New Tools in Dry Eye Disease Research: A More Efficient Clinical Trial Design Using Controlled Environment and Molecular Biomarkers, and a New Clinical Questionnaire

On July 20, 2017, Dr. F. Jose Pinto-Fraga defended his Doctoral Thesis “New Tools in Dry Eye Disease Research: A More Efficient Clinical Trial Design Using Controlled Environment and Molecular Biomarkers, and a New Clinical Questionnaire”.

This thesis, received the designation of an International-awarded Doctorate Degree, was performed under the direction of Drs. M. Calonge, A. Enríquez de Salamanca and M.J. González-García. This is the latest work performed in the environment chamber (Vision R&D) in the CELab (Controlled Environment Laboratory) located at the IOBA building, University of Valladolid, Spain.

This research developed a novel two-step clinical trial design that, with only 20 patients in each arm, demonstrates how a therapy is not only effective against a patient’s Dry Eye Disease, but also protects their ocular surface against the worsening experienced through a 2-hr exposure to a controlled adverse environment. These adverse conditions are similar to those encountered in indoor offices, shopping centers, recreational facilities, cars, planes or even our own houses.
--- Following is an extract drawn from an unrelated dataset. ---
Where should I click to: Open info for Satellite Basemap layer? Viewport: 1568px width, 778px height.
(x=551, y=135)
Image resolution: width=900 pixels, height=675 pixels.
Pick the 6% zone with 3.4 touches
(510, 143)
This two-step design allows a potential therapy to also show a beneficial effect in normally encountered environmental situations.

Additionally, this kind of clinical trial allows examining patients thoroughly using the latest sophisticated tests so that the best primary clinical endpoints can be selected for future multicenter clinical trials.
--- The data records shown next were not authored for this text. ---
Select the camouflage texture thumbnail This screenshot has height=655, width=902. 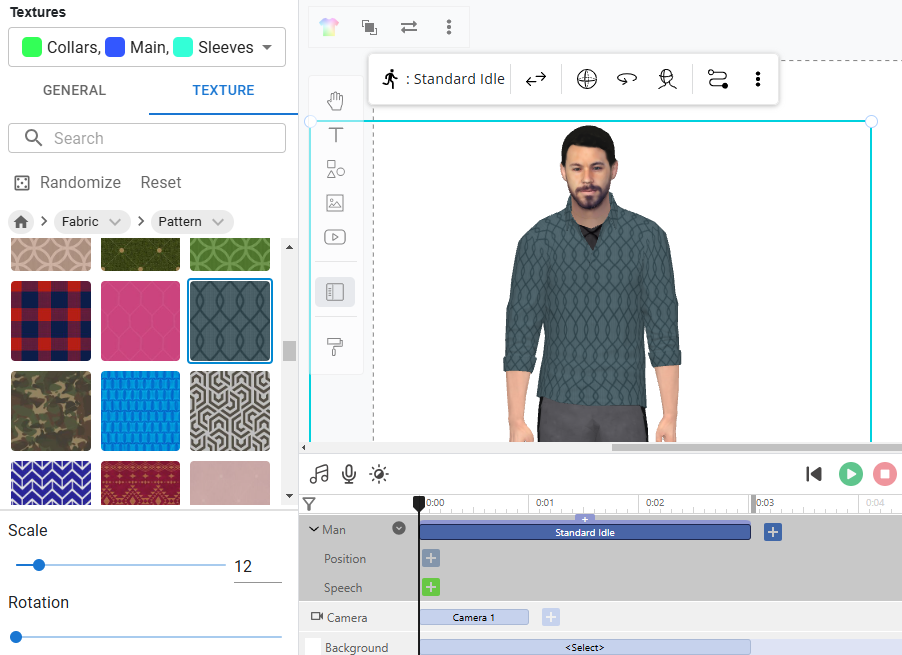point(51,411)
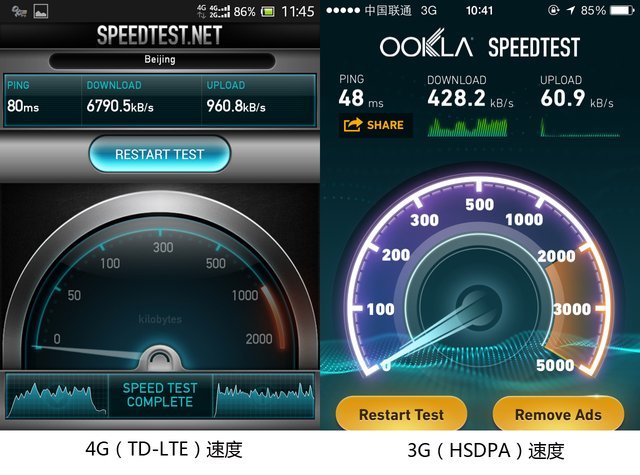The image size is (640, 475).
Task: Tap the OOKLA logo
Action: pyautogui.click(x=426, y=44)
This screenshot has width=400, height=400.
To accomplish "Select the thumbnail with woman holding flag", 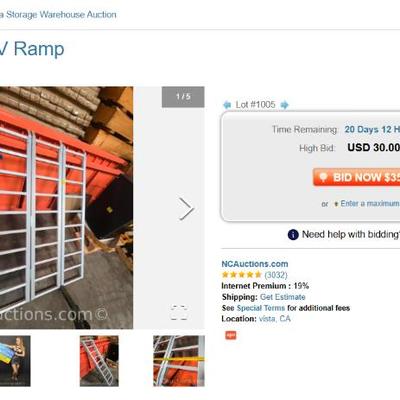I will pos(15,361).
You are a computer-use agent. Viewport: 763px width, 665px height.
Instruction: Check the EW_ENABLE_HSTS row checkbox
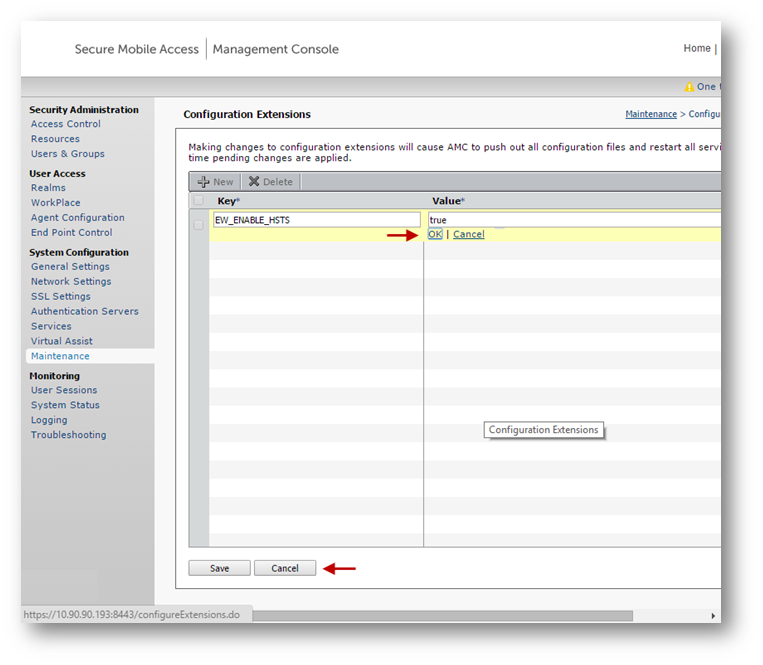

Also important it is the fact that the collection of tears and cells from the ocular surface by minimally invasive means allows the detection of molecular biomarkers that help define the efficacy of the candidate drug.

In summary the two-step proof-of-concept or pilot clinical trial developed in CELab will provide the needed information for the go /no-go decision that pharmaceutical companies need in order to: 1) understand if their therapeutic candidate shows a therapeutic signal; 2) in which objectives that potential drug is showing a signal thus pointing at future primary/secondary endpoints; 3) to find out the best molecular signals that can define therapeutic efficacy for their drug.